Thursday, 21 July 2011

not good enough

i have to say i really feel like swearing at campbell live at the moment. for all the good stuff they do, the piece they aired tonight on the "obedient wives club" was pretty crap. they couldn't get a nz'er to talk about it so they aired overseas footage. in response, they didn't have any local muslims or muslim organisations speak about this, but a woman in the country on a speaking tour. they ignore local muslim organisations and local opinions.

the stupidity of the "obedient wives club" (who i'd only heard of in the last month because i was reading the local paper while in malaysia) is pretty easily pointed out. forget about women being "whores in bed", a muslim woman has the right to sexual satisfaction in her marriage - a right protected by law. sex, for her, isn't about pleasing her husband. in fact, it's her husband who has the responsibility of ensuring that she gets pleasure from the experience. if anything, he's the one who should be a whore in bed.

i can understand why a group like this comes to being. it's part of the anti-feminist backlash that is happening not only in the west but with a vengeance in the east. the reason for it is tied up in cultural and military dominance & hegemony ie its an eastern reaction to repudiate anything western, and feminism is definitely seen as originating in the west. which, in itself, is stupid. the east has a history of strong, educated women and women's participation in leadership positions. it has a history of women having legal and political identities long before the west got to this point. but of course people forget their own history, often very deliberately, because it's inconvenient to their partriarchal agendas.

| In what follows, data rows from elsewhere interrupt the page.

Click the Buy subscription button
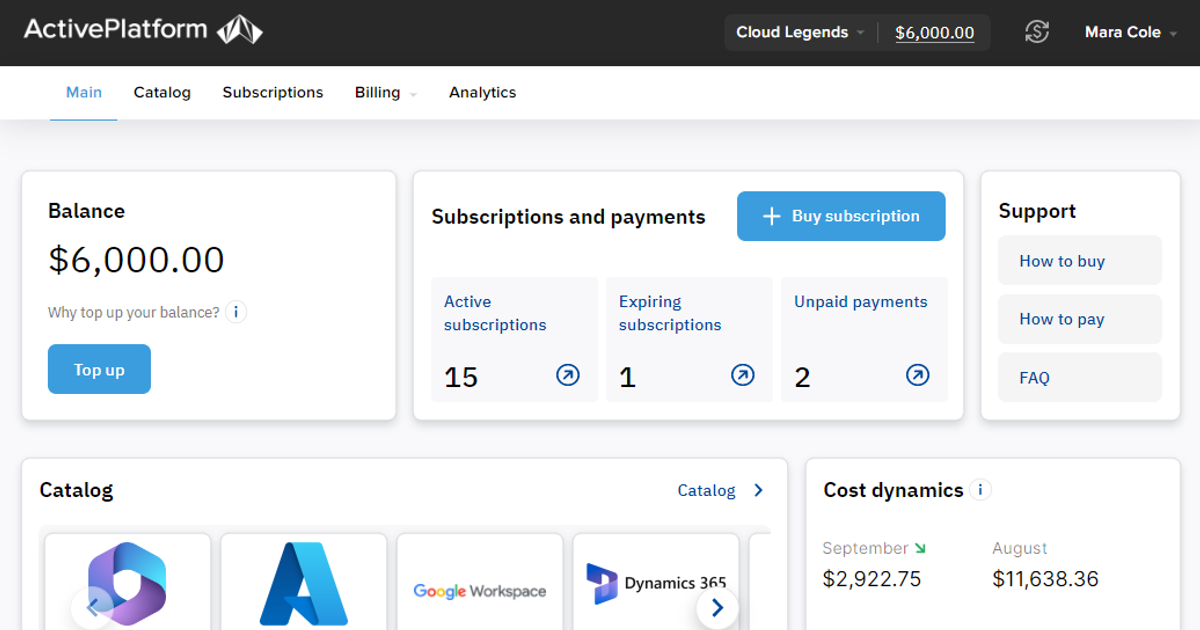The image size is (1200, 630). pos(840,216)
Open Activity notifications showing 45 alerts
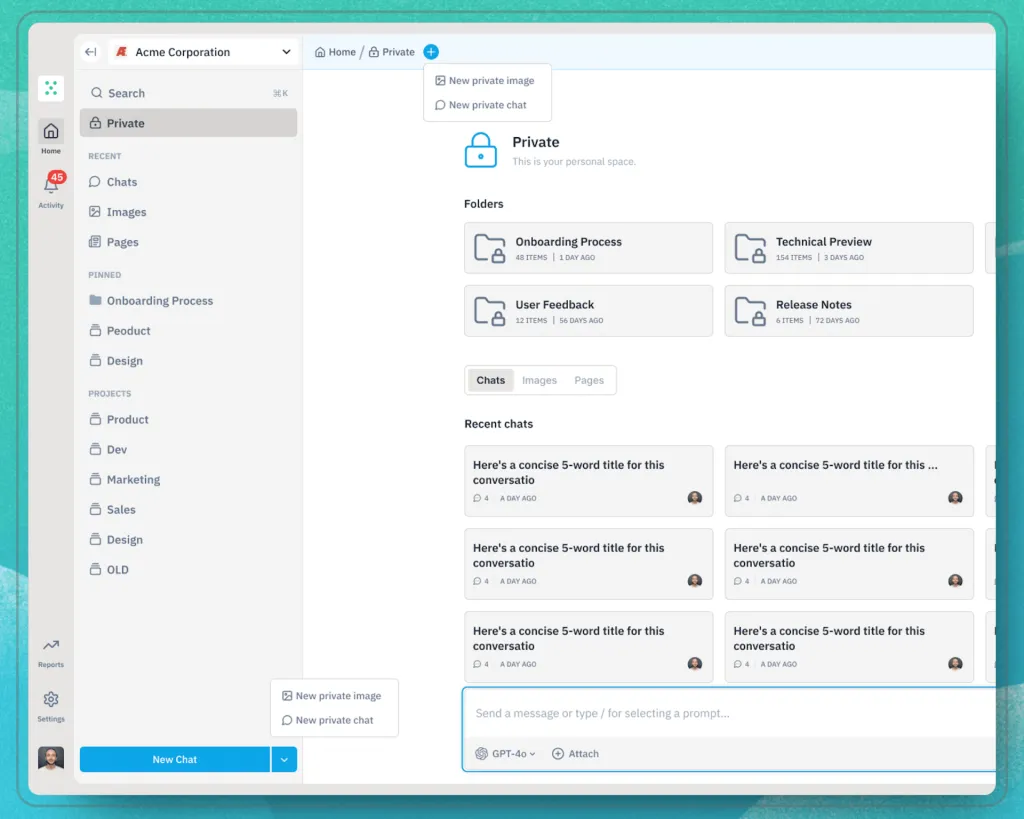 (x=50, y=190)
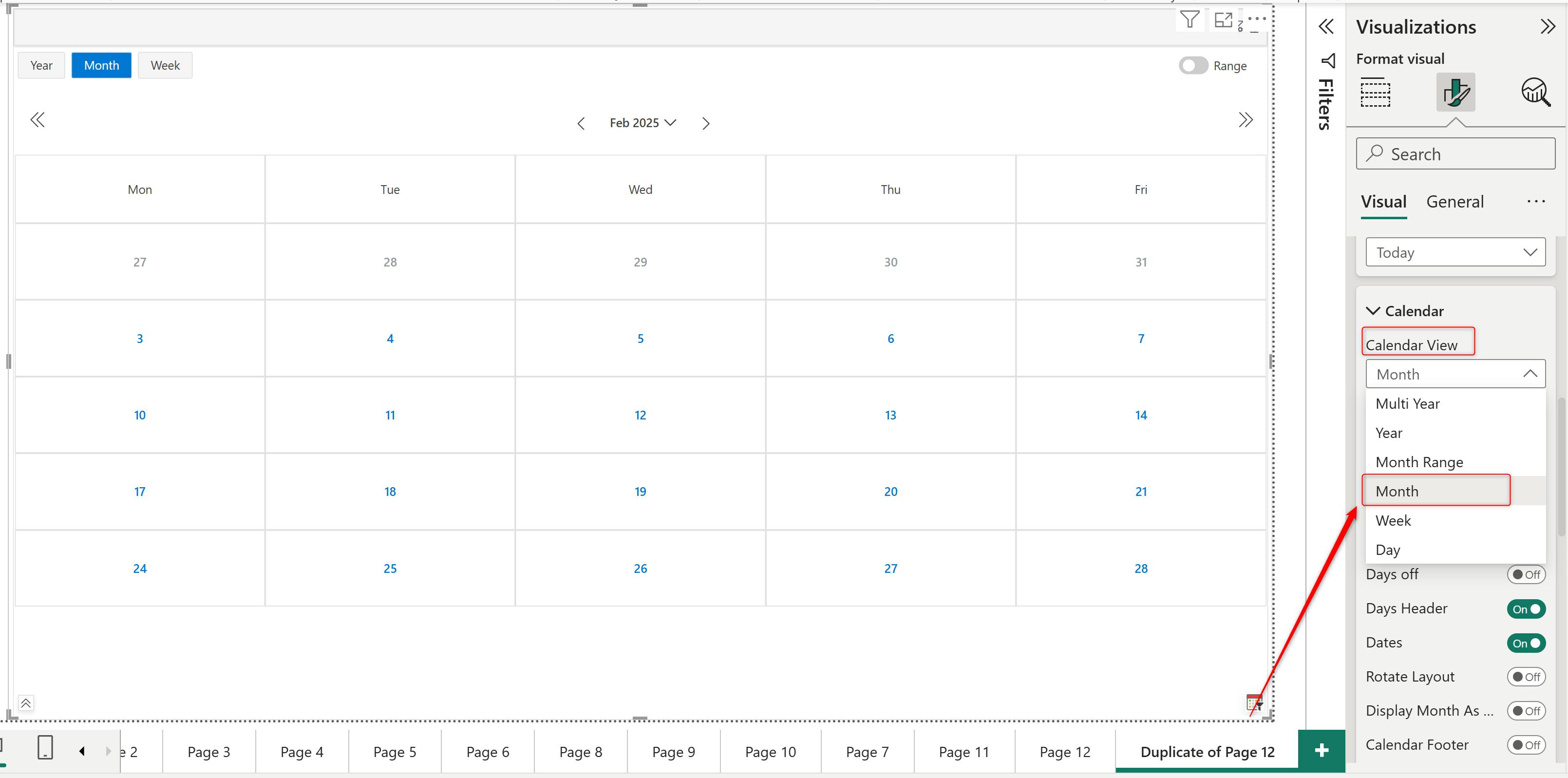Open the Today dropdown
The image size is (1568, 778).
1455,252
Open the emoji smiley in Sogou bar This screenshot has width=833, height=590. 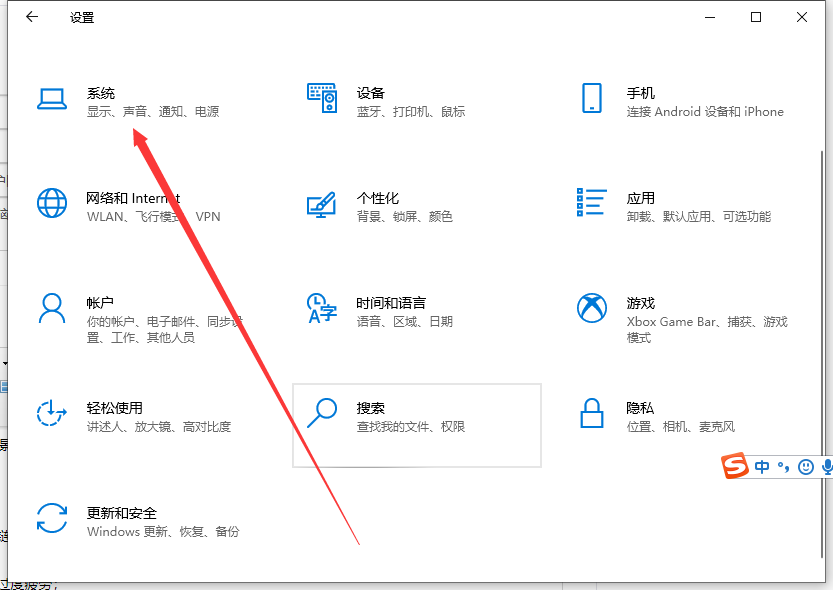click(806, 466)
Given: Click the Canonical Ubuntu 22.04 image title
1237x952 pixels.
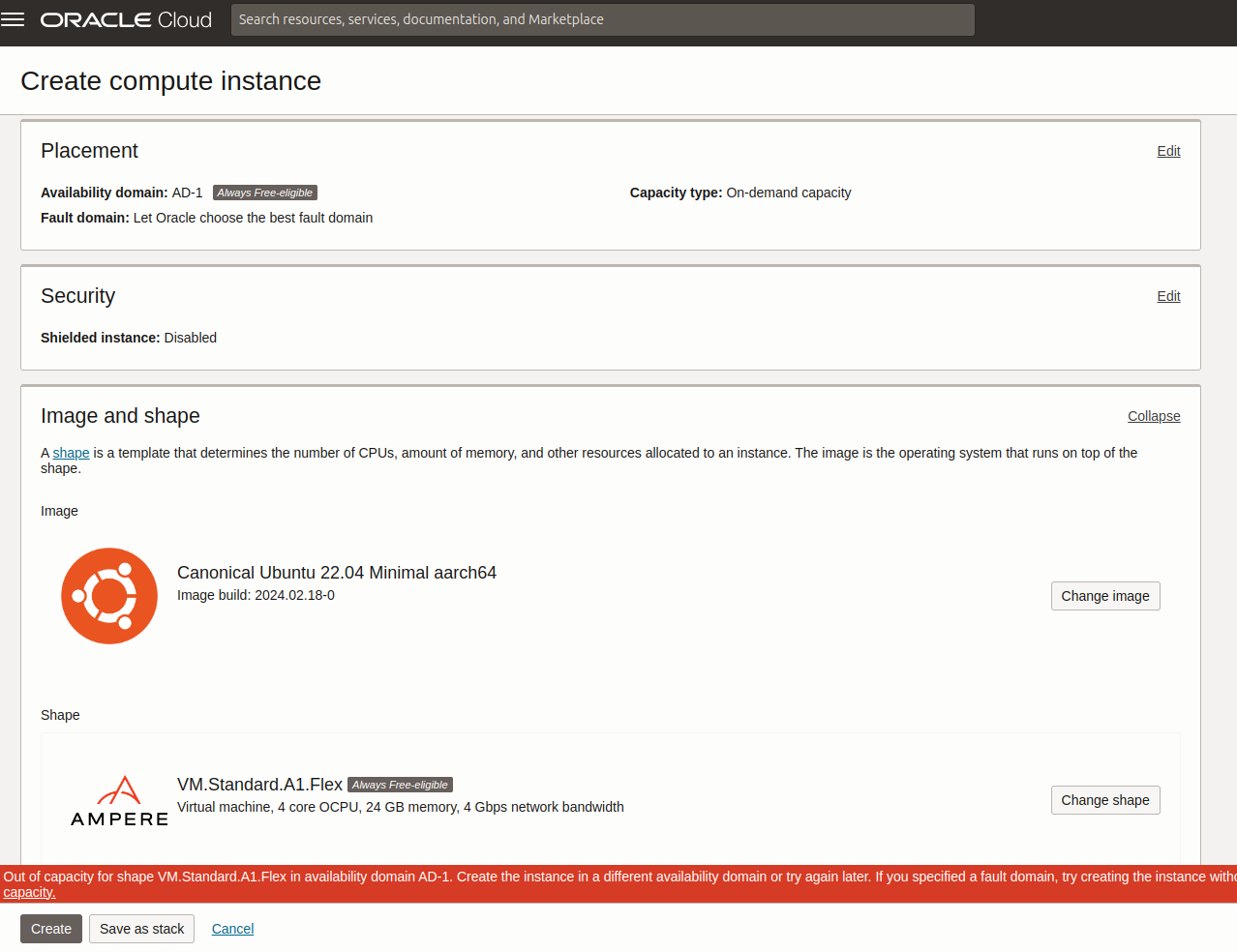Looking at the screenshot, I should [x=336, y=572].
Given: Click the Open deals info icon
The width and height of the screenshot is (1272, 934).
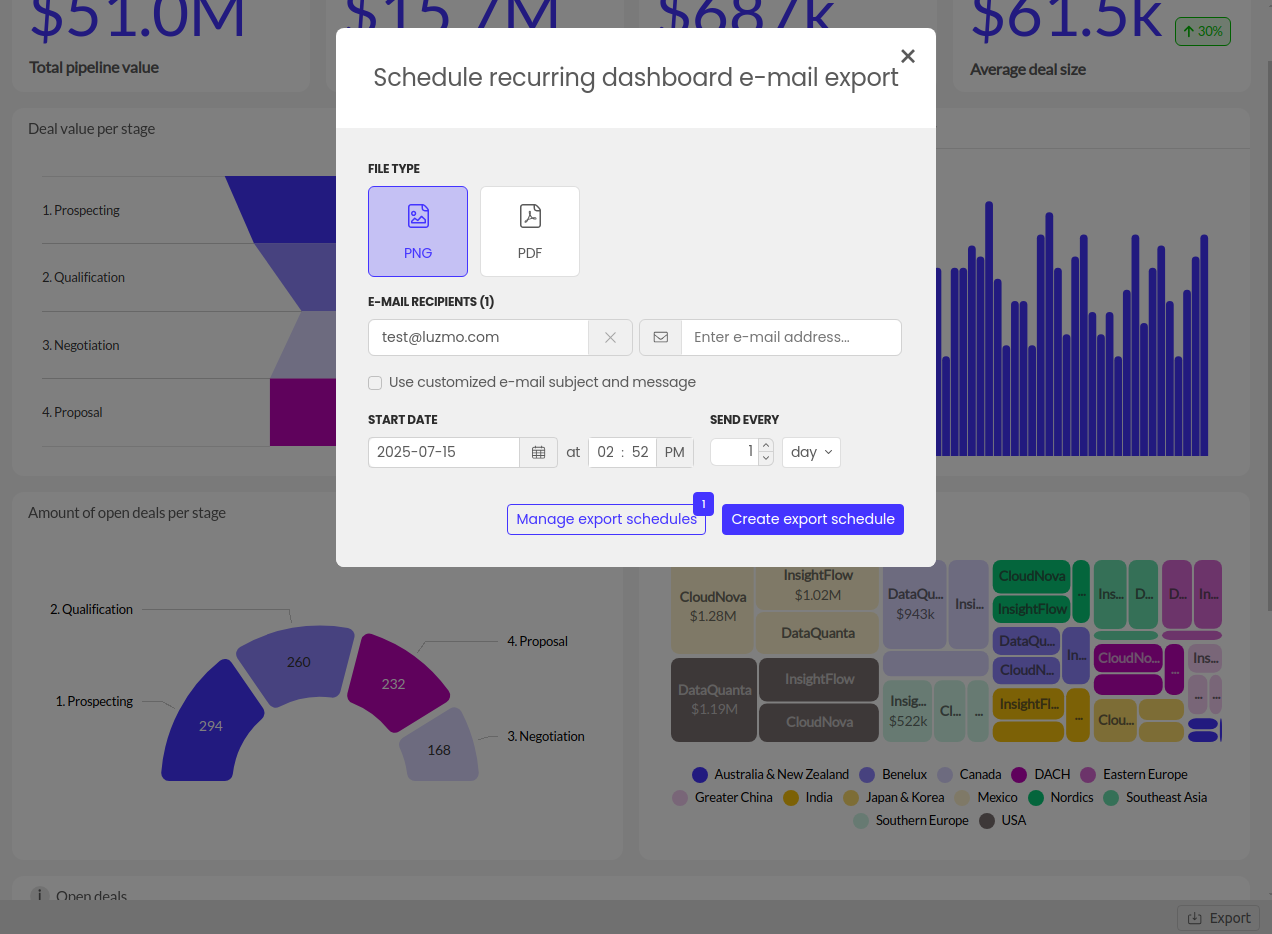Looking at the screenshot, I should pyautogui.click(x=39, y=896).
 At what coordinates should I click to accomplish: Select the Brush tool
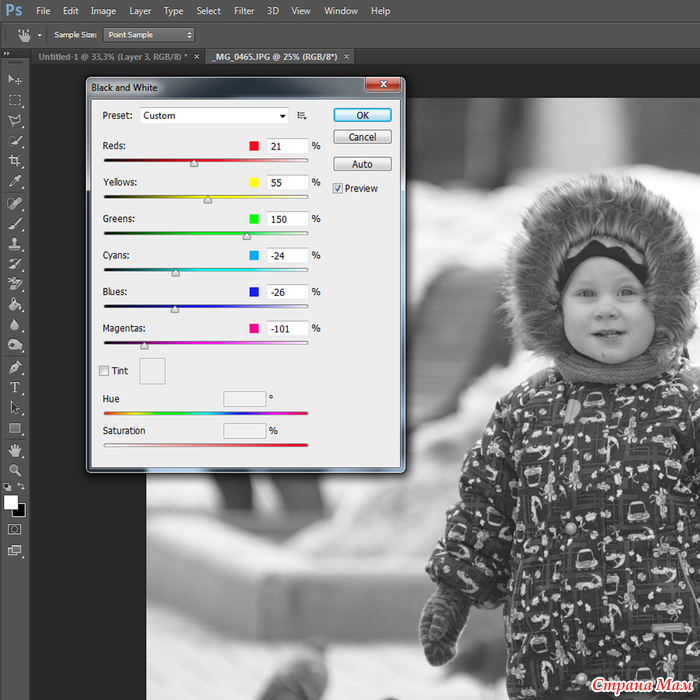[15, 223]

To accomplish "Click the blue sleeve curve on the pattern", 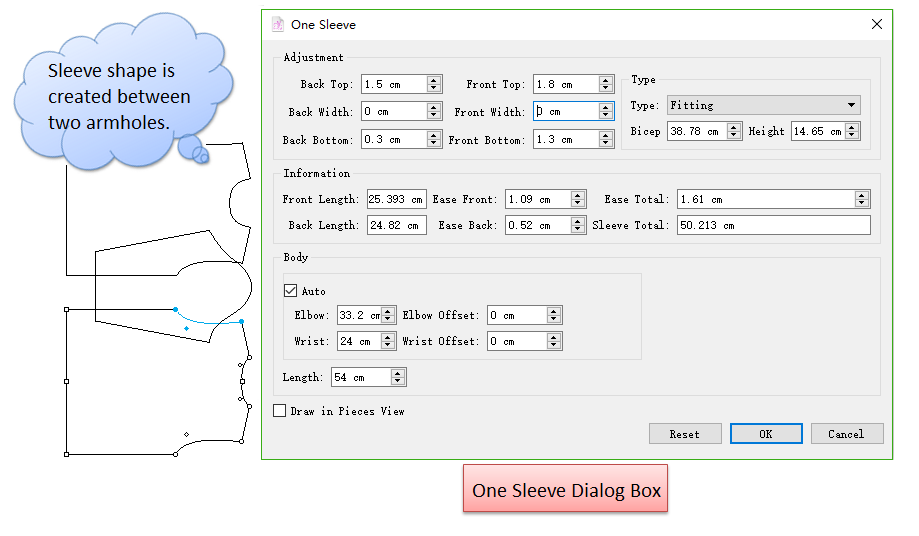I will pos(210,322).
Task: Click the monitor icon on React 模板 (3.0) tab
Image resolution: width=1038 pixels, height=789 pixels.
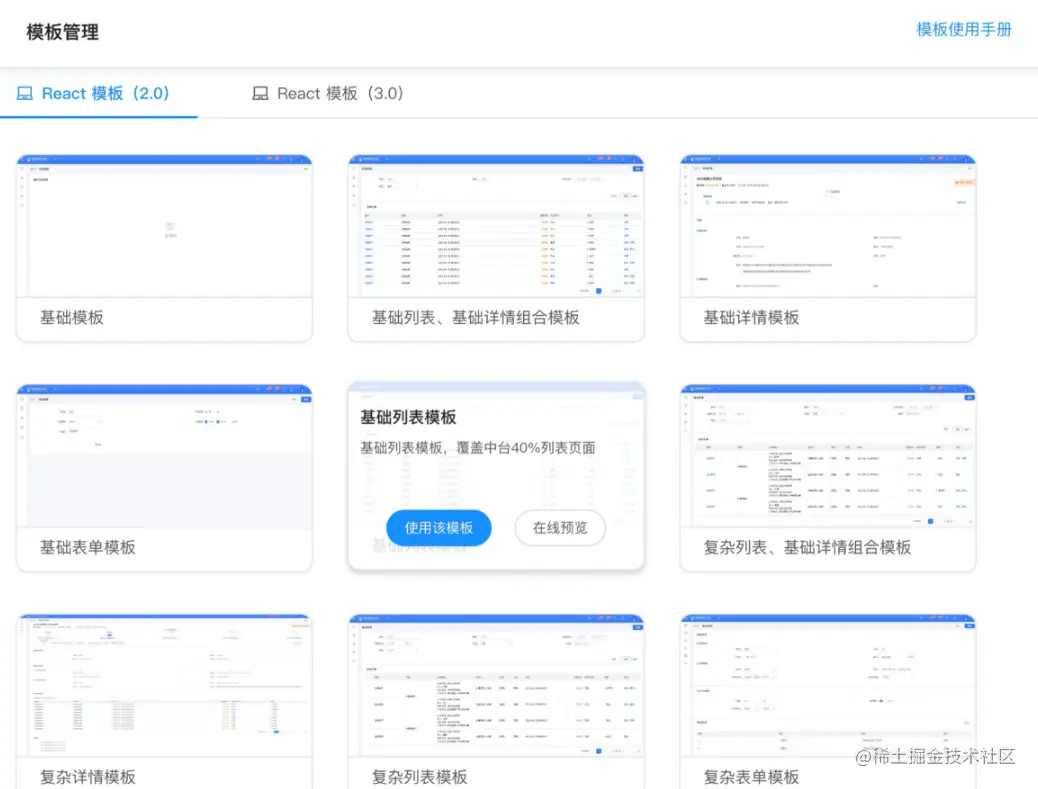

the "sisters in islam" group gave a presentation in auckland tonight entitled "muslim women's rights is human rights" (sic). they already managed to annoy a lot of the muslim community with comments to the herald about the burqa. basically, they were probably responding to questions without any idea of the local context and probably not knowing much about what has gone down here in recent weeks. while their comments about women being forced to wear it are spot on, i would have hoped that they would think about the impact their comments would have on the women who choose to wear it. and i'd bet most who chose to wear it in nz aren't interested in belonging to the "obedient wives club" either. they showed little understanding of the battles muslim women are fighting in this country - which is still basically to be allowed to choose what to wear, but from the opposite angle.

i was planning to go to the auckland meeting, but had childcare issues as well as the lack of energy that has been dogging me this week. i can't imagine how it went, but no doubt i'll hear about it from someone. it's such a pity, because the topic itself is such a critical one and the issues need to be raised. but it's a different thing to be fighting for rights as women in muslim majority country to fighting for rights from within a minority community living in an external environment which can be pretty hostile. the same techniques aren't going to be effective, and more harm than good can result.

i certainly can't see any good coming from the campbell live piece either. it was just badly executed. i can see how a fringe wierdo group would be of interest to the media (and i have to say that i'd be extremely disappointed if they are going to be speaking at 2 mosques in nz). it's more the fact that they didn't provide the opportunity for effective and local response to that group. in effect, the piece was more like the kind of scaremongering that belongs more to talkback radio or tabloid newspapers than to what campbell live likes to present itself as.

1 comment:

stargazer said...

ooh winston p thinks he should be able to tell women what to wear, and is being a really brave man calling muslim women "bitches" from the safety of his computer keyboard.

guess what winston p, we are in our own country. if you don't like that some nz'ers dress like this, feel free to leave. the country will be much better off without you.